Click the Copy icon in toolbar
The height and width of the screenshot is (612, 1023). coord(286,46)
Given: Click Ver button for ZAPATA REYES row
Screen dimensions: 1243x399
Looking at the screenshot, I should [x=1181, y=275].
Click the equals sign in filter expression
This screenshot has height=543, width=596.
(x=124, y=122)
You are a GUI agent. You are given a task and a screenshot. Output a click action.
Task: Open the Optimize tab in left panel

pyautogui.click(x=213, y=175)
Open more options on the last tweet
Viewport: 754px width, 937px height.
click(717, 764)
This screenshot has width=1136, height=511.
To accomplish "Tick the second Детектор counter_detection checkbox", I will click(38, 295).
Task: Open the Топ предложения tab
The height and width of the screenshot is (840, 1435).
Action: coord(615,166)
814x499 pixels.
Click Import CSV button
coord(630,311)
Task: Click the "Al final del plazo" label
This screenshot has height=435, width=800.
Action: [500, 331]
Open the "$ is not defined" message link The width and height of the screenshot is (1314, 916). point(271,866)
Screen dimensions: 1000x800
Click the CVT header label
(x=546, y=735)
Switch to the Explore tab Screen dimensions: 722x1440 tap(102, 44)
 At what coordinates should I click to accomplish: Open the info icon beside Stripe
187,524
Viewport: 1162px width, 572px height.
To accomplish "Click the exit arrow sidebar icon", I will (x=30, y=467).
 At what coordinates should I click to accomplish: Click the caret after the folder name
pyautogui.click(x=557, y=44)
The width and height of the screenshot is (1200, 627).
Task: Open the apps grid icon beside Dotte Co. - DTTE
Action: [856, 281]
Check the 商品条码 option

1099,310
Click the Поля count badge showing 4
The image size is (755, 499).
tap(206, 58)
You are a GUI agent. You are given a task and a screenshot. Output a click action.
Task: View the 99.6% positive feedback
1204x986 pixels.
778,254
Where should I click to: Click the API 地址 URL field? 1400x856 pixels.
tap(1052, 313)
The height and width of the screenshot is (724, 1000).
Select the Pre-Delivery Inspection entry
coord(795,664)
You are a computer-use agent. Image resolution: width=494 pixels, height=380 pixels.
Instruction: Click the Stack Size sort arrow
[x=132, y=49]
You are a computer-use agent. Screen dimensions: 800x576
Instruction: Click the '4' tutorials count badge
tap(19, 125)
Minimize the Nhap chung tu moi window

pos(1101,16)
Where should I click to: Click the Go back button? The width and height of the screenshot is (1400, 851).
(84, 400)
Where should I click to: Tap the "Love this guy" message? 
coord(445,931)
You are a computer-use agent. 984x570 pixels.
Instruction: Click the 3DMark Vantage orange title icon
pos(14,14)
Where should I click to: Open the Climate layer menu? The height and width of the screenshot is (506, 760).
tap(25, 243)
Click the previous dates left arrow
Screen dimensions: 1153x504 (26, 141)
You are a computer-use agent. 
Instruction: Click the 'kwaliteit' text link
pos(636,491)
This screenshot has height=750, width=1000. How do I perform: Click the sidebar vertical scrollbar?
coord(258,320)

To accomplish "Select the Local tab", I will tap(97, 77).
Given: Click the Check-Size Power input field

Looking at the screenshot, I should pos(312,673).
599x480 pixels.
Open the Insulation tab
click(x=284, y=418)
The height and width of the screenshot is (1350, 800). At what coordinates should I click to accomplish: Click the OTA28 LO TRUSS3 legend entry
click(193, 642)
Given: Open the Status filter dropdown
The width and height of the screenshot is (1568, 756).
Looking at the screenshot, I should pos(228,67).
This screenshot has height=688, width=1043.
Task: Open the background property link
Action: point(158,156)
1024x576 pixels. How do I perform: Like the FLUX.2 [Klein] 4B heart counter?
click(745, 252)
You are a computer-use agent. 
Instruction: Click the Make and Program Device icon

- _Your task_
Take the lines from the start of the records through the line holding "This screenshot has width=1136, height=511.", both included, and please print them exactly, with nothing else.

- _Solution to this problem_
Click the Copy icon in toolbar
The height and width of the screenshot is (612, 1023). coord(286,46)
Given: Click Ver button for ZAPATA REYES row
Screen dimensions: 1243x399
Looking at the screenshot, I should [x=1181, y=275].
Click the equals sign in filter expression
This screenshot has height=543, width=596.
(x=124, y=122)
You are a GUI agent. You are given a task and a screenshot. Output a click action.
Task: Open the Optimize tab in left panel

pyautogui.click(x=213, y=175)
Open more options on the last tweet
Viewport: 754px width, 937px height.
click(717, 764)
This screenshot has width=1136, height=511.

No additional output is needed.